For each such request, call the sequence request handler’s perform(_:) method, making sure to pass in the video reader’s orientation to ensure upright tracking. This method runs synchronously; use a background queue, such as workQueue in the sample code, so that the main queue isn’t blocked while your requests execute.

try requestHandler.perform(trackingRequests, on: frame, orientation: videoReader.orientation)

By iterating through each selected object or rectangle, creating a tracking request from it, and calling perform on the request handler, Vision follows the object or rectangle over the image sequence and returns results through its results property.

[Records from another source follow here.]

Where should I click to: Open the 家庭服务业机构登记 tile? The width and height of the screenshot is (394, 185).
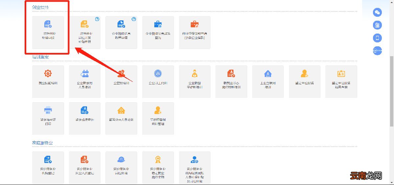(48, 168)
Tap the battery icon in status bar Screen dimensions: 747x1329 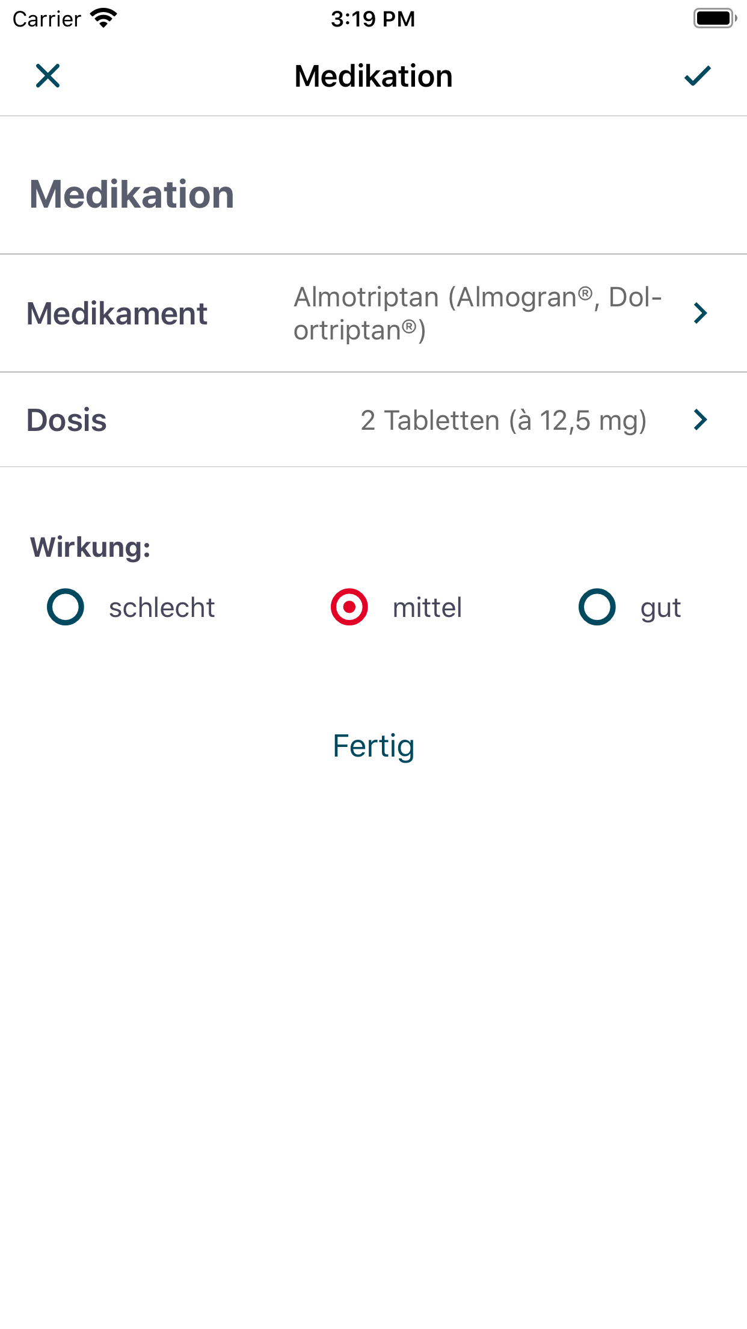715,19
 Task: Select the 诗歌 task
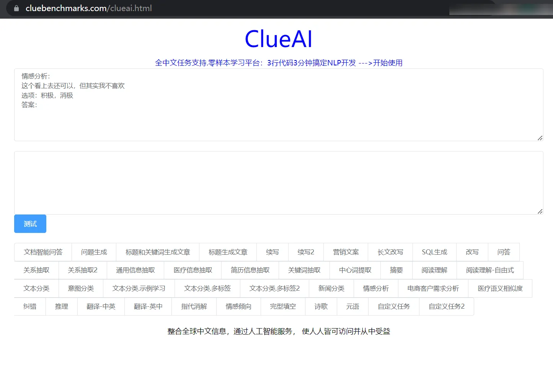click(x=321, y=306)
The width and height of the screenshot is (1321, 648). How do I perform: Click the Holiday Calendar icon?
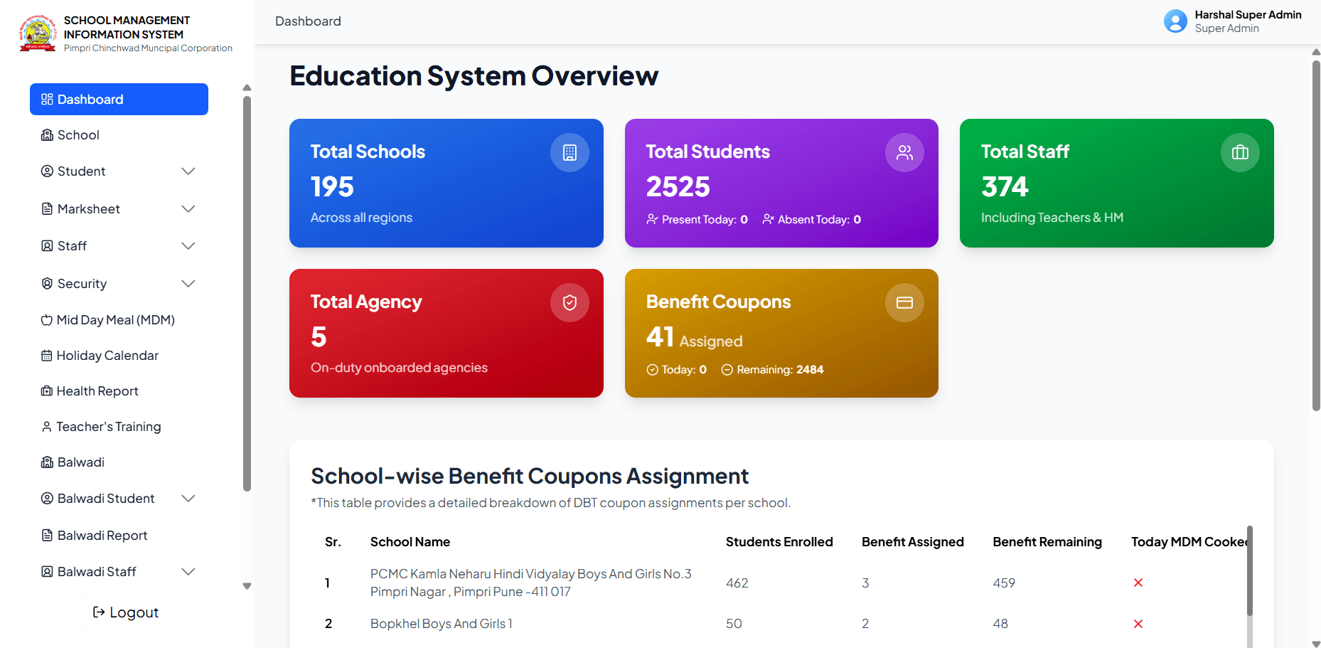click(x=46, y=355)
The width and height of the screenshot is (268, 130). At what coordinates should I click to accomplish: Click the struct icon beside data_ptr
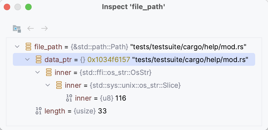click(39, 60)
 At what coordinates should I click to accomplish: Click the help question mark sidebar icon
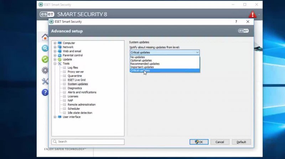[45, 92]
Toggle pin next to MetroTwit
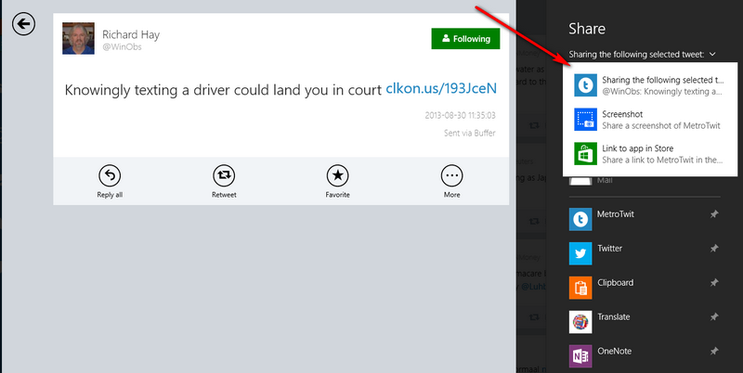743x373 pixels. click(x=713, y=214)
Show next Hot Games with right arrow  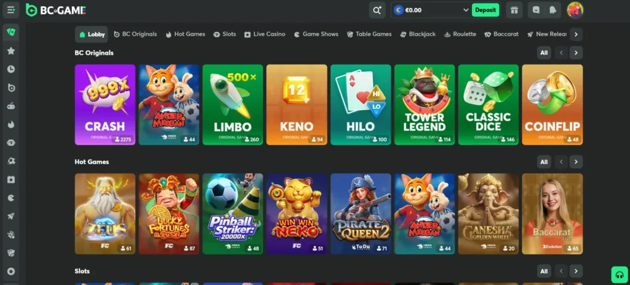[576, 162]
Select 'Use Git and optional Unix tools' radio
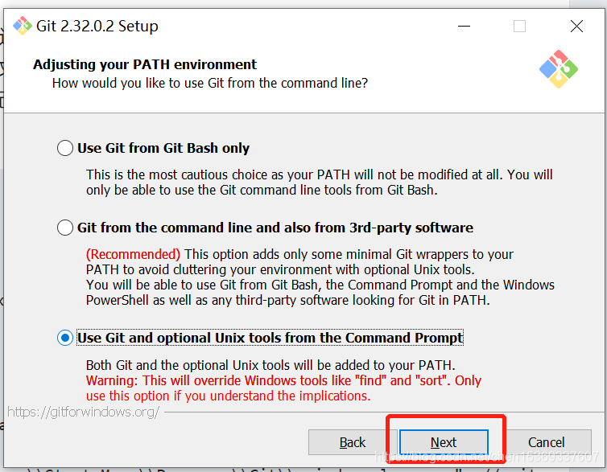The image size is (607, 472). pos(65,338)
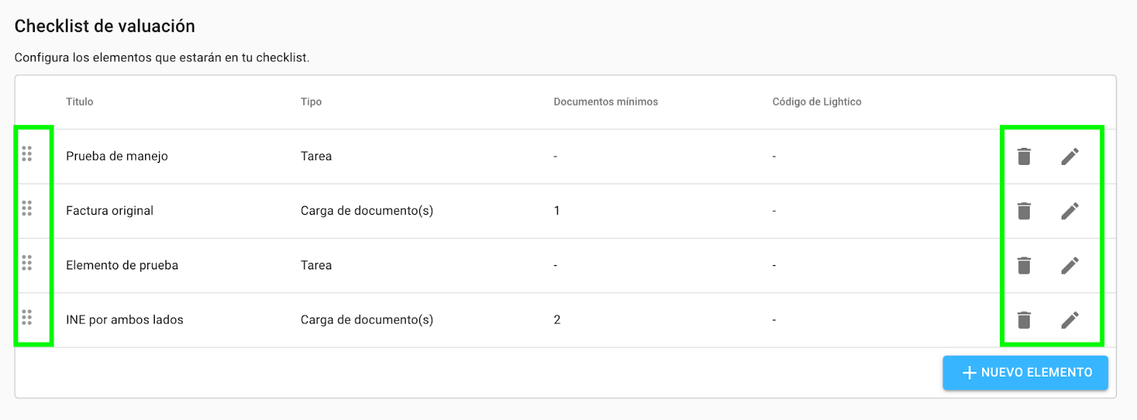Delete the Factura original row
Image resolution: width=1137 pixels, height=420 pixels.
click(1024, 211)
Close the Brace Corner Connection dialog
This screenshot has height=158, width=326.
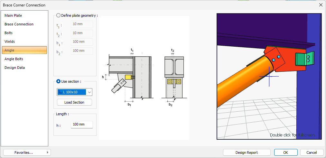(321, 5)
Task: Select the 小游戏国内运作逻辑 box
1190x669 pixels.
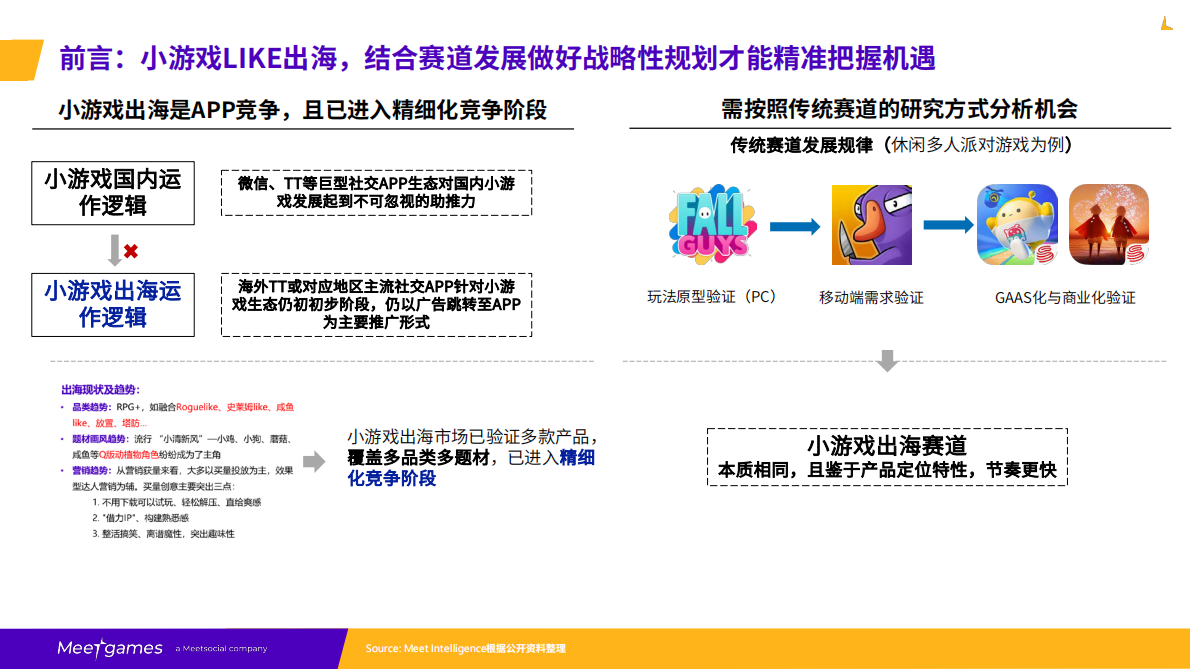Action: [x=112, y=193]
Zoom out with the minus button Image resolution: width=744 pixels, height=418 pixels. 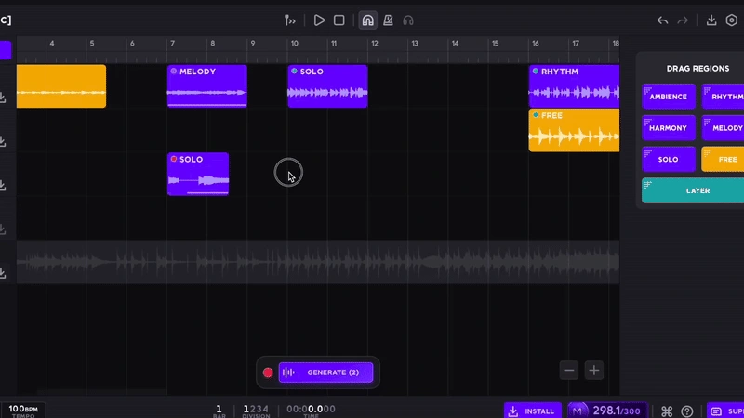tap(569, 370)
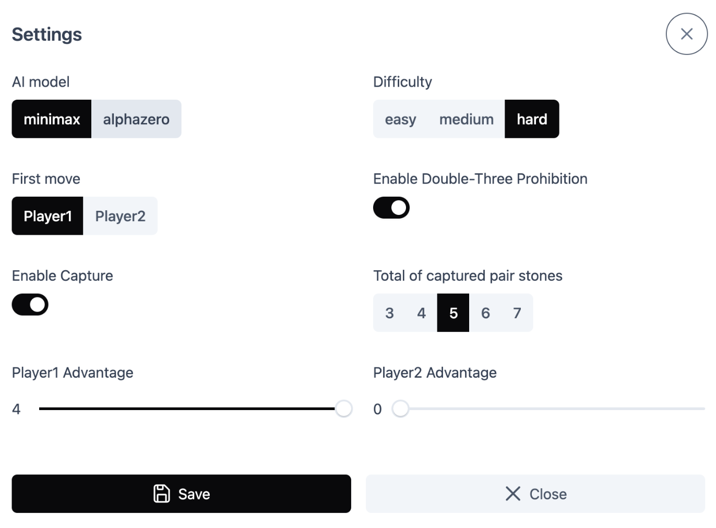
Task: Select the alphazero AI model
Action: [x=136, y=119]

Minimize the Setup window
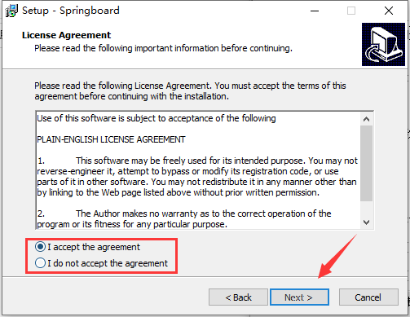click(x=315, y=11)

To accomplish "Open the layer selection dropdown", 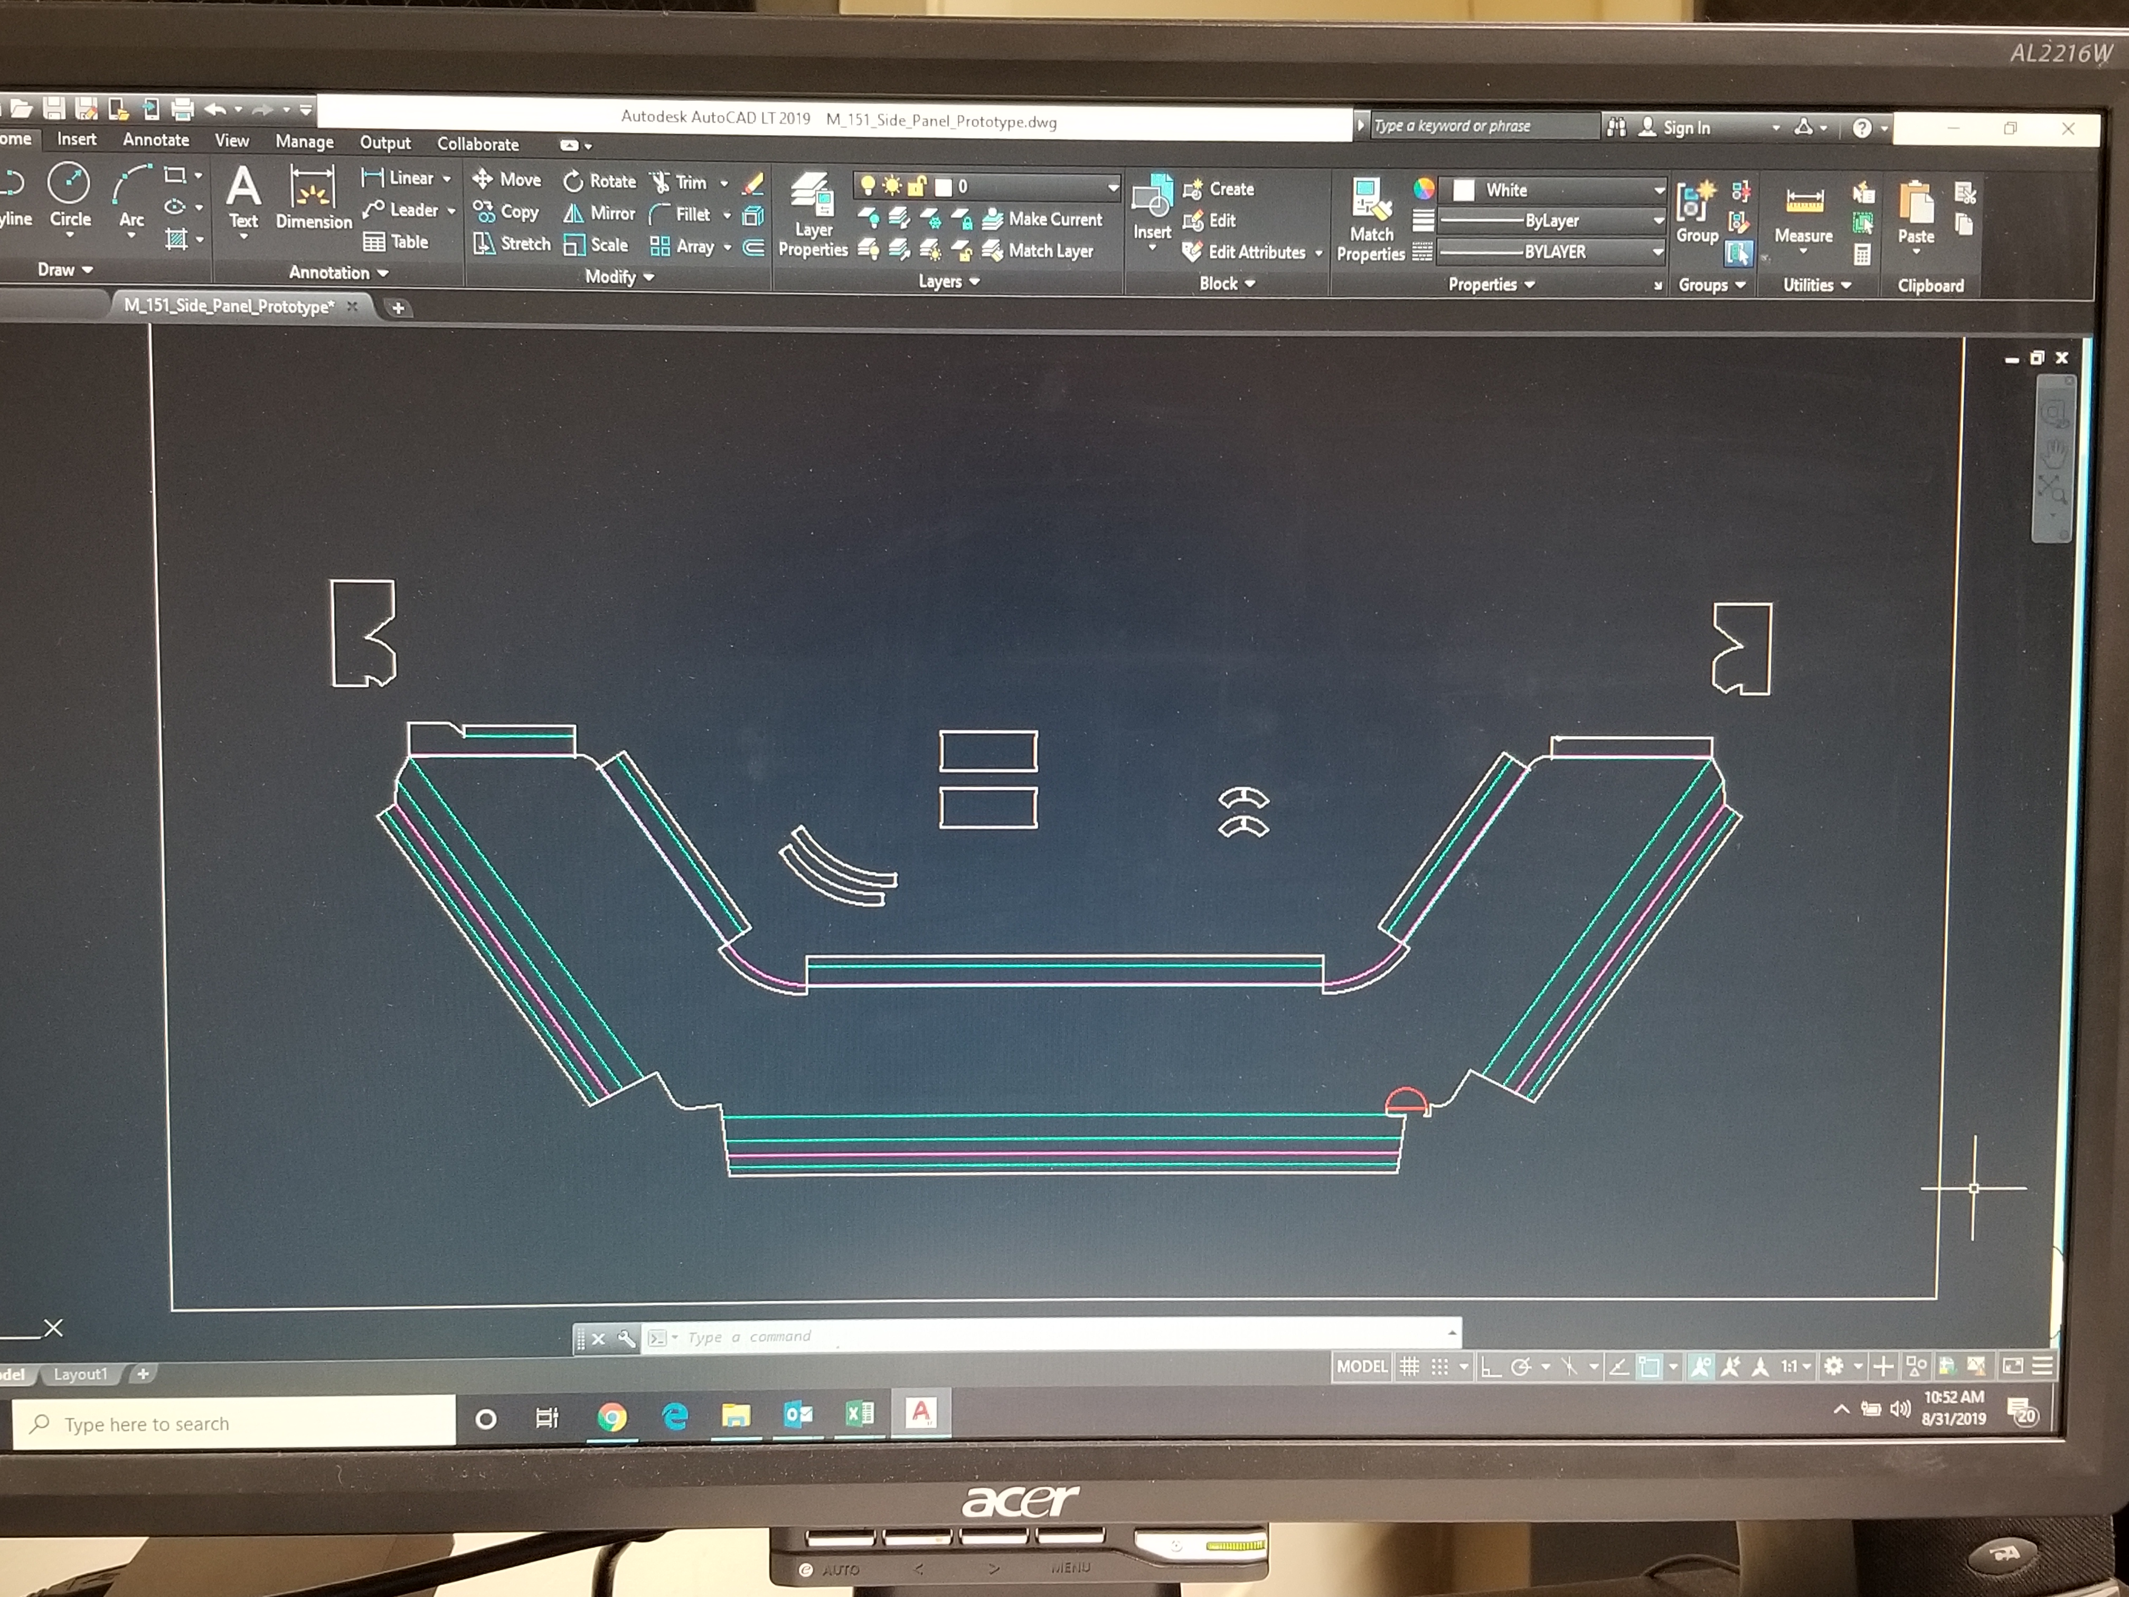I will [x=1113, y=186].
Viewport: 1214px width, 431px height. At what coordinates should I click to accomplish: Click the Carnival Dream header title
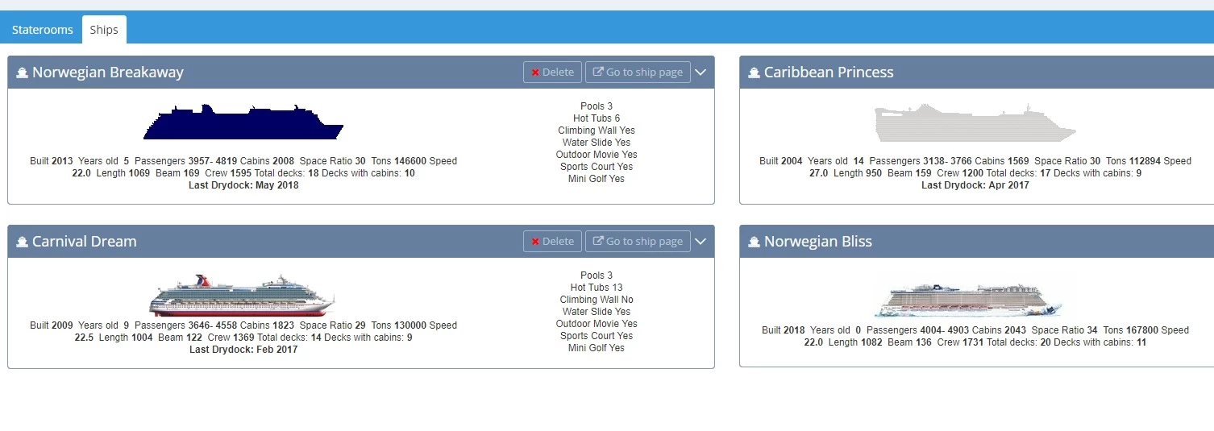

Interpret Tracking Results

Access tracking results through the request’s results property or its completion handler. A single tracking request represents a single tracked object in a one-to-one relationship. If a tracking request succeeds, its results property contains VNDetectedObjectObservation objects describing the tracked object’s new location in the frame.

guard let results = processedRequest.results else {
    continue
}
guard let observation = results.first as? VNDetectedObjectObservation else {
    continue
}
// Assume threshold = 0.5f
let rectStyle: TrackedPolyRectStyle = observation.confidence > 0.5 ? .solid : .dashed
let knownRect = trackedObjects[observation.uuid]!
switch type {
case .object:
    rects.append(TrackedPolyRect(observation: observation, color: knownRect.color, style: rectStyle))
case .rectangle:
    guard let rectObservation = observation as? VNRectangleObservation else {
        break
    }
    rects.append(TrackedPolyRect(observation: rectObservation, color: knownRect.color, style: rectStyle))
}

Use the observation’s boundingBox to determine its location, so you can update your app or UI with the tracked object’s new location. Also use it to seed the next round of tracking.

inputObservations[observation.uuid] = observation

In practice, you should periodically run a new tracking request with an updated set of input observations to capture objects that weren’t present in your initial nomination frame. For instance, you could create a new VNTrackObjectRequest every ten frames.